-------- Input data

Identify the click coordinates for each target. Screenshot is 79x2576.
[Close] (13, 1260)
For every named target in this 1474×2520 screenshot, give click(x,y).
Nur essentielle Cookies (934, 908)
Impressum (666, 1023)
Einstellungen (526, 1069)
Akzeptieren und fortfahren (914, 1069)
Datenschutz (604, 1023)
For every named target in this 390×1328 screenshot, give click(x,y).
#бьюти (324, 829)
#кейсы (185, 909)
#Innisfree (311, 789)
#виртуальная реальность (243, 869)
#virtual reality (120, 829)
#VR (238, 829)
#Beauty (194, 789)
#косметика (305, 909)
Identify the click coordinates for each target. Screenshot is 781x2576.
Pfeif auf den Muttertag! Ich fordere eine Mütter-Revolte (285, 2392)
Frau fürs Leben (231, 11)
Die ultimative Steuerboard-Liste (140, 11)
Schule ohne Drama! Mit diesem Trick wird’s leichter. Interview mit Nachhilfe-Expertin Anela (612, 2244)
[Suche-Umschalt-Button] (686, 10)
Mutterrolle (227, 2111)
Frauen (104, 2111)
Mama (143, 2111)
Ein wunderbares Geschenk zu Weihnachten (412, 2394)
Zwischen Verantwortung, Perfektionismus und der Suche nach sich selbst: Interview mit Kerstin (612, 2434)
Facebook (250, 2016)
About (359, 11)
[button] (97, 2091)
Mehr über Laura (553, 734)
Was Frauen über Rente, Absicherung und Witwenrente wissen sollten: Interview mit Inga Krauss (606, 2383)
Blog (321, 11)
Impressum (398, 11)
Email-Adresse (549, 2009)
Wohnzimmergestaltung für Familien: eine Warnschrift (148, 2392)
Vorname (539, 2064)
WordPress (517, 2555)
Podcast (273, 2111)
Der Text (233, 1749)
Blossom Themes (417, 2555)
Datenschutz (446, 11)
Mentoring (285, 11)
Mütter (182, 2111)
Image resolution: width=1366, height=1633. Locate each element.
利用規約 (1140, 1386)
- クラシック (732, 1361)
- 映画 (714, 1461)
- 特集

----------------

The response should contain only a verbatim copy of the lines from the line with "Impressum (398, 11)" to the final line of the records.

Impressum (398, 11)
Email-Adresse (549, 2009)
Wohnzimmergestaltung für Familien: eine Warnschrift (148, 2392)
Vorname (539, 2064)
WordPress (517, 2555)
Podcast (273, 2111)
Der Text (233, 1749)
Blossom Themes (417, 2555)
Datenschutz (446, 11)
Mentoring (285, 11)
Mütter (182, 2111)
Image resolution: width=1366, height=1633. Locate each element.
利用規約 (1140, 1386)
- クラシック (732, 1361)
- 映画 (714, 1461)
- 特集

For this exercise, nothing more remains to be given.